An unidentified photograph purporting to show Jack the Ripper is set to be auctioned off in a Halloween-themed sale.
The 19th-century photo of a well-heeled Victorian gentleman sitting stiffly in an ornate setting contains a chilling inscription on the back.
“I must find a cure for that dreadful disease in (Whitechapel) area, and will keep my knife nice and sharp, will strike again when time is right, perhaps in New Year.”
The photo is being sold by Reeman Dansie of Colchester, England, and next to the inscription is a stamp of a photographer: Mr. Arthur Langton of Euston Road with the date December 15, ’86.
The auctioneers received the photo from a vendor whose late uncle had a keen interest in the Jack the Ripper legend and “read broadly around the subject.”
Who owned the photo before the vendor’s uncle is not known but his family descended from the Whitechapel area of London where Jack the Ripper murdered his victims.
However, “Ripper experts” have cast doubt on the authenticity of the print and believe it to be a fake. But, the auctioneers say they will “leave it to bidders to reach their own conclusions.”
Despite doubts over its genuineness, the photo is estimated to be sold between $607 and $1,215 (£500 and £1,000).
The auction can be viewed on Reeman Dansie’s website.
Who Was Jack the Ripper?
Despite numerous and ongoing attempts to identify London’s most notorious serial killer, the identity of Jack the Ripper has never been confirmed.

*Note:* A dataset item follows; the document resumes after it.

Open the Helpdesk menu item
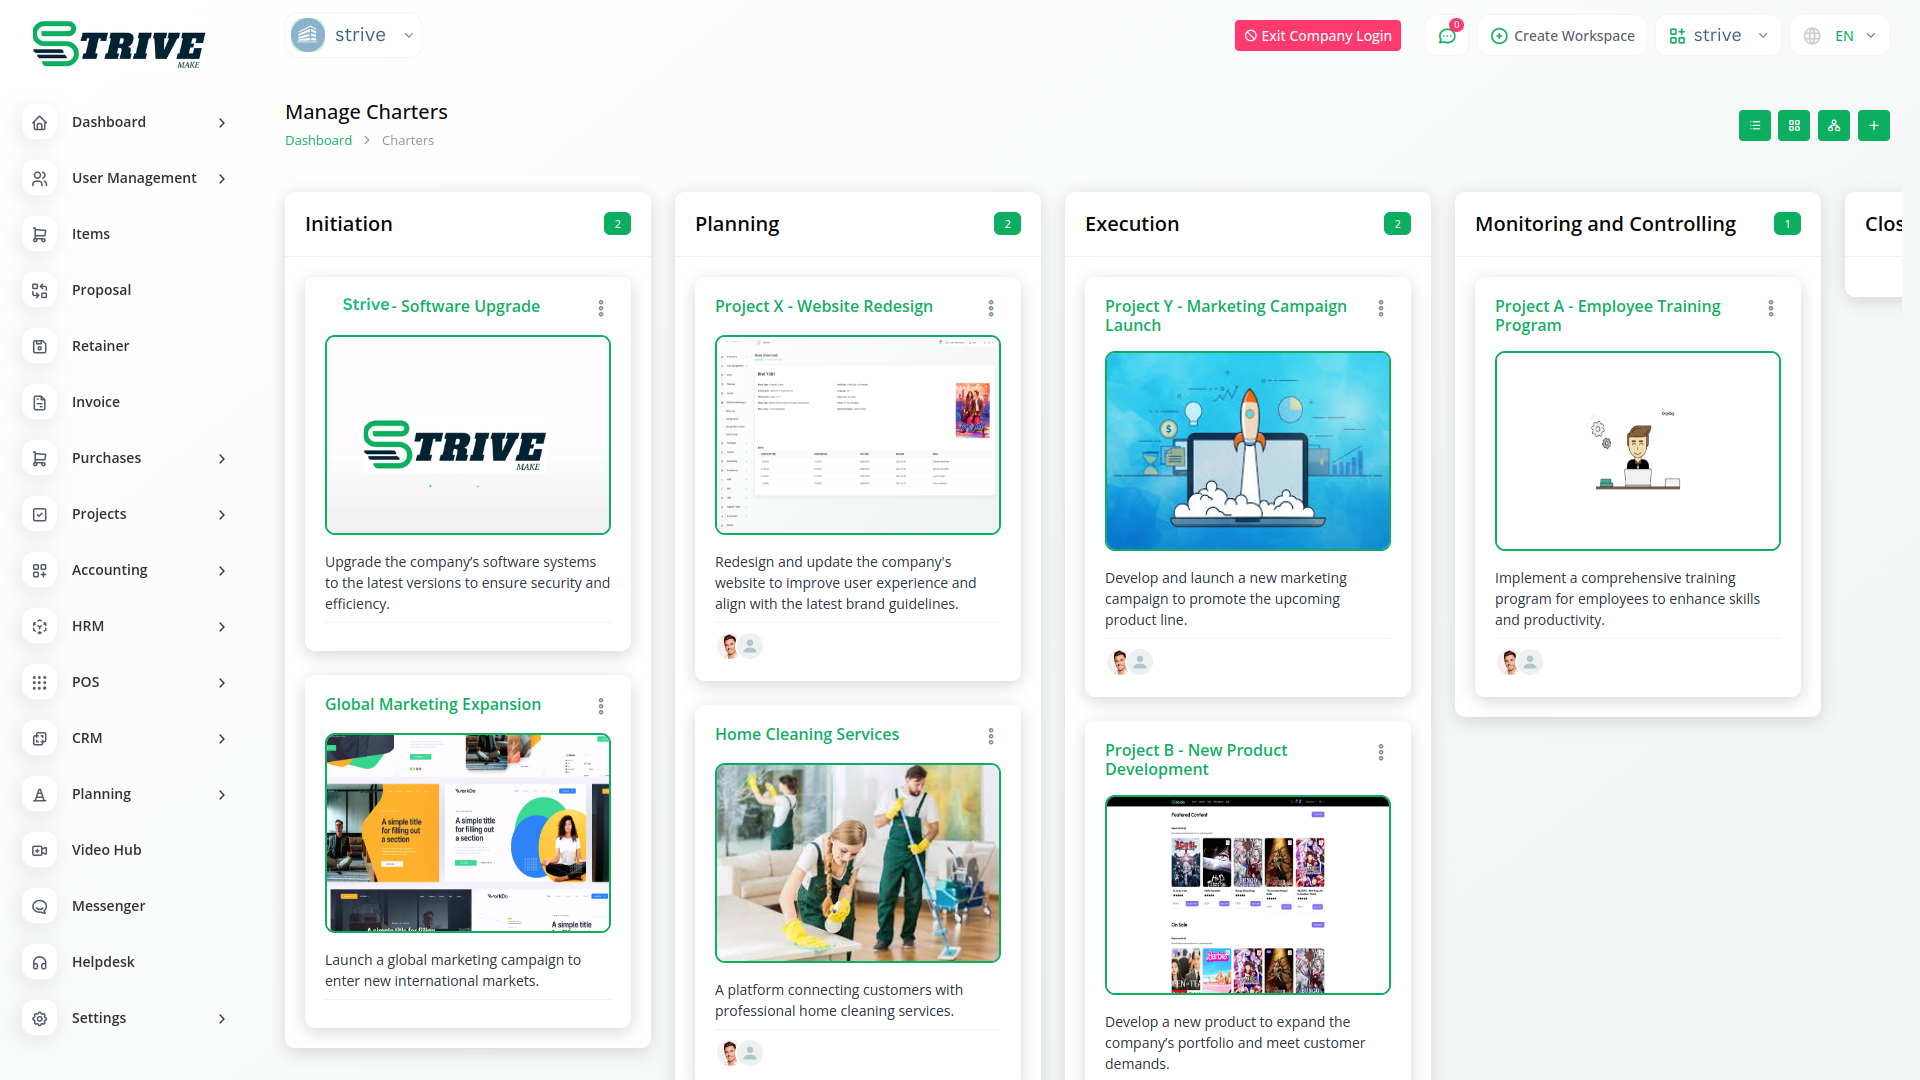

The Ripper attacked women working as prostitutes who lived in slums with the killer appearing to show some surgical knowledge as some of the victims’ internal organs were removed after their throats had been cut.
This summer, a former police volunteer named Hyam Hyams as Jack the Ripper after unearthing new medical evidence.
She believes that Hyams was responsible for the murders of at least six women in and around Whitechapel between August and November 1888.